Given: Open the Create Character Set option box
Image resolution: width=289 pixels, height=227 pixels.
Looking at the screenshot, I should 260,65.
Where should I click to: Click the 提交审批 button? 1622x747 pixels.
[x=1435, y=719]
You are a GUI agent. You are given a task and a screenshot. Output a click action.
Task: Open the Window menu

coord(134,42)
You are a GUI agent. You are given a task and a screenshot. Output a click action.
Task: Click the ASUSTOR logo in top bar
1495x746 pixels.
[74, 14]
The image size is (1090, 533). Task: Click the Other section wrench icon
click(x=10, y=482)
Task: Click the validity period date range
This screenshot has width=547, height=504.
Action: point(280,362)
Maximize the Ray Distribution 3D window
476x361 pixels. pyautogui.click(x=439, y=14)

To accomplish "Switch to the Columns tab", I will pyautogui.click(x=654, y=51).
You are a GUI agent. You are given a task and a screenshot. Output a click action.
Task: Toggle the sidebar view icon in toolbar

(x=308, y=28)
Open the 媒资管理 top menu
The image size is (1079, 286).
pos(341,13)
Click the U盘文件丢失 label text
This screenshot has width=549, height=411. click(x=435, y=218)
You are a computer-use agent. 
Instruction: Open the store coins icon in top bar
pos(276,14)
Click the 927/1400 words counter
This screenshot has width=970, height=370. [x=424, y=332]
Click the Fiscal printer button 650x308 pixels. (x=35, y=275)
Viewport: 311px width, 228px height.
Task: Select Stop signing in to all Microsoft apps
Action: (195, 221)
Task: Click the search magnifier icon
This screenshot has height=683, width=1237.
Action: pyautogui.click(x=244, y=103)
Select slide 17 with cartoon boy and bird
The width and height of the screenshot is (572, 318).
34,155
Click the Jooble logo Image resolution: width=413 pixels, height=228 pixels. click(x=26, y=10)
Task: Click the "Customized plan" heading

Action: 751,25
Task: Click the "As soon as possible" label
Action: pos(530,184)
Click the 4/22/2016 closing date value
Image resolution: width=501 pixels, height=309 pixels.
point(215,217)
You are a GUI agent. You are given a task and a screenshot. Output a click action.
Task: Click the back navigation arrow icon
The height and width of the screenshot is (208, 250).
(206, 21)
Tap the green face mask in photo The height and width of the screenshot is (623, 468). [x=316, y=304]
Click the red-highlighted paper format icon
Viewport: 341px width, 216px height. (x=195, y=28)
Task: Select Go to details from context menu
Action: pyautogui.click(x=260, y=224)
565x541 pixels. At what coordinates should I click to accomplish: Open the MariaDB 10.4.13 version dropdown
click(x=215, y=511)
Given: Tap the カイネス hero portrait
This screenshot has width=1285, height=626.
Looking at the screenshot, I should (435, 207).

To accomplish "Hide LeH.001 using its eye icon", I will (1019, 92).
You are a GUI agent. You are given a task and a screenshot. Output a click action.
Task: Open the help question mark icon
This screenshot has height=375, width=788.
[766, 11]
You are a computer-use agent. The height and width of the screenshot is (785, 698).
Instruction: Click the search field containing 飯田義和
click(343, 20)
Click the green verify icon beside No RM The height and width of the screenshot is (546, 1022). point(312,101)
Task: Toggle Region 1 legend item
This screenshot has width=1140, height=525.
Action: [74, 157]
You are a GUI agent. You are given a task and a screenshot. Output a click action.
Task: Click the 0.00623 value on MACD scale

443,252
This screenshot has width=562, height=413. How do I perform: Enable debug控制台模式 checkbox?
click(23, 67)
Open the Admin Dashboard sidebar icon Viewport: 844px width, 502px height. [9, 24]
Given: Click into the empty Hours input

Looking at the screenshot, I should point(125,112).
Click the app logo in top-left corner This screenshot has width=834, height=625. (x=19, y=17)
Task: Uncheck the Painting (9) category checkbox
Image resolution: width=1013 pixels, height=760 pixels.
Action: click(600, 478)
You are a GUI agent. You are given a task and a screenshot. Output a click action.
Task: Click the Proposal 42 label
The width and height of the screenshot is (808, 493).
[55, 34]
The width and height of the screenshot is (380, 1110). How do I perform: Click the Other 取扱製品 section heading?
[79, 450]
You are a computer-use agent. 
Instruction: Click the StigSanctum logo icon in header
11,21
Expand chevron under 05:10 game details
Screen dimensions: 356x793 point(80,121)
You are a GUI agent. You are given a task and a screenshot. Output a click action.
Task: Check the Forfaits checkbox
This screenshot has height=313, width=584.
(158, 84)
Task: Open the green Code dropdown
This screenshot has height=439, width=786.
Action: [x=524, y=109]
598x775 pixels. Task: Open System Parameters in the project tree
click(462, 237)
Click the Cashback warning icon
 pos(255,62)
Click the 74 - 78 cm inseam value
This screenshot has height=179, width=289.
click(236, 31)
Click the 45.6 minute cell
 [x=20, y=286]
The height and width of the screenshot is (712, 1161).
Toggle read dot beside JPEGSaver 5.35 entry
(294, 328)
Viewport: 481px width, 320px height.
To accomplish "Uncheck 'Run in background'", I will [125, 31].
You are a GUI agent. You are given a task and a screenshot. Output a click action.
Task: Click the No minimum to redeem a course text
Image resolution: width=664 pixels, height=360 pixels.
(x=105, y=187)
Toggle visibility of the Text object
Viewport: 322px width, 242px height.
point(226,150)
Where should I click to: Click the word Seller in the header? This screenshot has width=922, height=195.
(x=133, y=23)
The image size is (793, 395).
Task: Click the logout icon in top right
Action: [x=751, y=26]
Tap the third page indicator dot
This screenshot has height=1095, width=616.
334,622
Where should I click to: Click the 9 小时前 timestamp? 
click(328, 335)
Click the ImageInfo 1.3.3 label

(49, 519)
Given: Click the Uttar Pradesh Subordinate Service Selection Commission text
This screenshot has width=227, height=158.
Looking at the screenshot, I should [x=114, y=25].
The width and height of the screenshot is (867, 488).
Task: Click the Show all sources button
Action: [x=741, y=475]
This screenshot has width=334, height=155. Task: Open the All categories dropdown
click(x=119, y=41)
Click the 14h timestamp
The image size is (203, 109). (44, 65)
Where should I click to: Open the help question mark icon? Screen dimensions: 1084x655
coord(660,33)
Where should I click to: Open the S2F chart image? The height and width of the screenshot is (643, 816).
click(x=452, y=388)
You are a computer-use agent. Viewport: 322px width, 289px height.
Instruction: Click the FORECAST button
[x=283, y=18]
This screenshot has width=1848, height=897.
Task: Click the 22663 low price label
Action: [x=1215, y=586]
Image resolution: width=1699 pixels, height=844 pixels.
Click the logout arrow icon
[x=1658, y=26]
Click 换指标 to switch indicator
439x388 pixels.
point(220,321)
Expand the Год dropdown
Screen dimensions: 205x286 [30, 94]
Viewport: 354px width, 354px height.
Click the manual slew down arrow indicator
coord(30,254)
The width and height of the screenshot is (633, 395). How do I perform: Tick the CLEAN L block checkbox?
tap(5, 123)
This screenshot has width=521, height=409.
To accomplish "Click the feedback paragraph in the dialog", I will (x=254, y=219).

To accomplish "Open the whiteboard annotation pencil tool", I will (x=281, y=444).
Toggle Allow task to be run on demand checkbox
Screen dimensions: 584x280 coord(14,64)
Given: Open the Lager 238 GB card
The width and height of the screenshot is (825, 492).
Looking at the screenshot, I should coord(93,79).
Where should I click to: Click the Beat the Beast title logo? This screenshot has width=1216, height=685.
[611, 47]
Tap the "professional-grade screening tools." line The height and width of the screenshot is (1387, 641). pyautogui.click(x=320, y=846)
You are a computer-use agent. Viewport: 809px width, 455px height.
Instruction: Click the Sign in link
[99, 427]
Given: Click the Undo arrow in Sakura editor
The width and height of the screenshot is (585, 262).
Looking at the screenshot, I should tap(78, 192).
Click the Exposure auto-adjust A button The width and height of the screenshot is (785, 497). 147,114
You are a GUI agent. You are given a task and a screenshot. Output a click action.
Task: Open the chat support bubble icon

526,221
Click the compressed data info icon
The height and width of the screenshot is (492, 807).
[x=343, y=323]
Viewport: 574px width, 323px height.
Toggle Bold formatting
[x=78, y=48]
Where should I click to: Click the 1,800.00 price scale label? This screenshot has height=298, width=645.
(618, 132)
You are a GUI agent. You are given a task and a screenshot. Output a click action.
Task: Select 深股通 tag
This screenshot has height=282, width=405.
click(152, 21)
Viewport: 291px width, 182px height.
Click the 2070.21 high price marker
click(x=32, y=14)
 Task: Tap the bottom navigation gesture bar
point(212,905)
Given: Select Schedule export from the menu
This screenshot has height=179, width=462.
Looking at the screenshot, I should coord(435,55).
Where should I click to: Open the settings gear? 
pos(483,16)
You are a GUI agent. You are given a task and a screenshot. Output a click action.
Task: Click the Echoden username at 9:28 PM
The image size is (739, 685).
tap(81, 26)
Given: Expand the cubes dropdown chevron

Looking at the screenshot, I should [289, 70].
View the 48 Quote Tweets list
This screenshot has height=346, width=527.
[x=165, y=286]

* Task brief
Among the lines above, find those carrying the word "computer" and copy them out.

* Answer to this task
You are a computer-use agent. 
You are a computer-use agent. The height and width of the screenshot is (785, 698).
You are a computer-use agent. 
You are a computer-use agent. Viewport: 322px width, 289px height.
You are a computer-use agent. Viewport: 809px width, 455px height.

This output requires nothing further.